Stored items:

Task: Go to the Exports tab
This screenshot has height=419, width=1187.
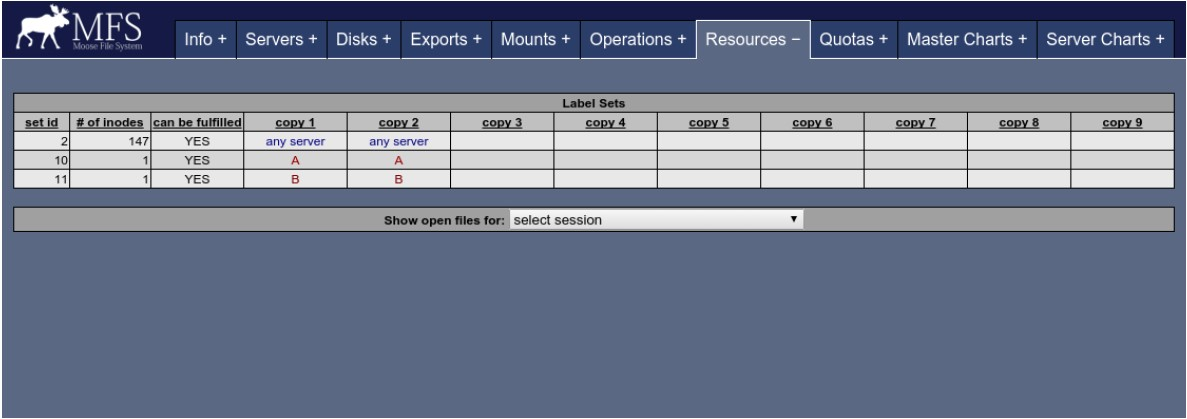Action: [x=446, y=39]
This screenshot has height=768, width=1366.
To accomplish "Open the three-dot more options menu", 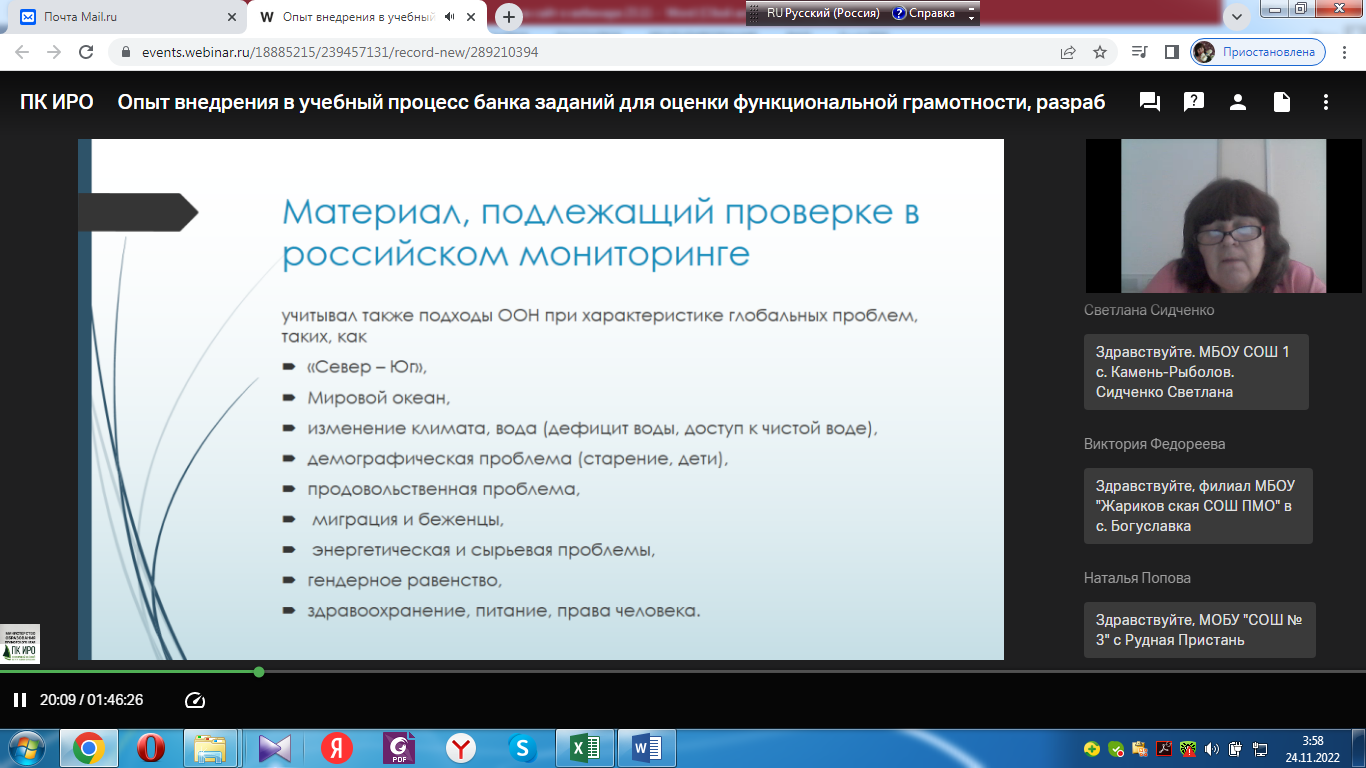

* [Exercise objective]
Restate the data above word for word. Do not include the images.

* [Solution to this exercise]
Task: Go to the Exports tab
This screenshot has height=419, width=1187.
Action: [x=446, y=39]
This screenshot has height=768, width=1366.
To accomplish "Open the three-dot more options menu", 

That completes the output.